For Shahrzad Afrashteh, the agreement between Iran and world powers has one immediate consequence: "Tonight, it's party time."

The 45-year-old is one of millions in the country who have been affected by sanctions intended to stop Iran from building a nuclear weapon. Prices of everyday goods have skyrocketed and access to certain medicines have been blocked.

"Up until this morning it has been staggering to see how, in this enormous city, life has been on hold," said Afrashteh, who works as a project manager promoting the country's private sector.

Shahrzad Afrashteh, 45, says she is jubilant at the news of success at the Iran talks.Shahrzad Afrashteh

Afrashteh was born in Iran but her family fled to the United Kingdom in 1979 after the Islamic revolution. She moved back to her homeland "to rebuild the country" in the anticipation the sanctions will be lifted following the deal.

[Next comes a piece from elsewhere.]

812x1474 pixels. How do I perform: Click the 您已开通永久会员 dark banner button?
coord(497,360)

"It feels as though everybody has been holding their breath," she told NBC News via telephone from Tehran on Tuesday. "Today there is this massive sense of relief, and a release of breath."

By the time night falls on Tehran, Afrashteh predicted the relief will have turned to elation.

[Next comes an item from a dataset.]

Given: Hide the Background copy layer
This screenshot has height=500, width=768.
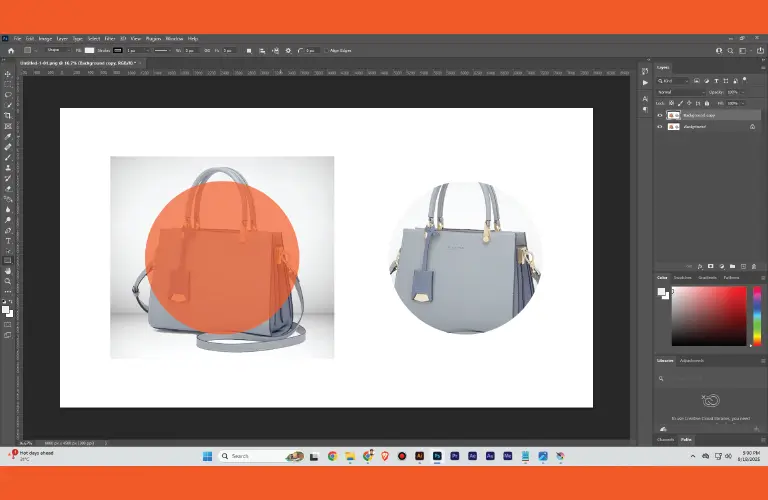Looking at the screenshot, I should click(x=660, y=115).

"Everybody is going to be in the streets and I will be out there as well," she said.

Her comments echo the speech given earlier Tuesday by Iranian President Hassan Rouhani. He described the landmark as a "happy day" in which "chains are breaking."

"Today is the beginning," Rouhani said. "The beginning of the new movement, the beginning of a new joy, a new hope, the beginning of a better future for our young people."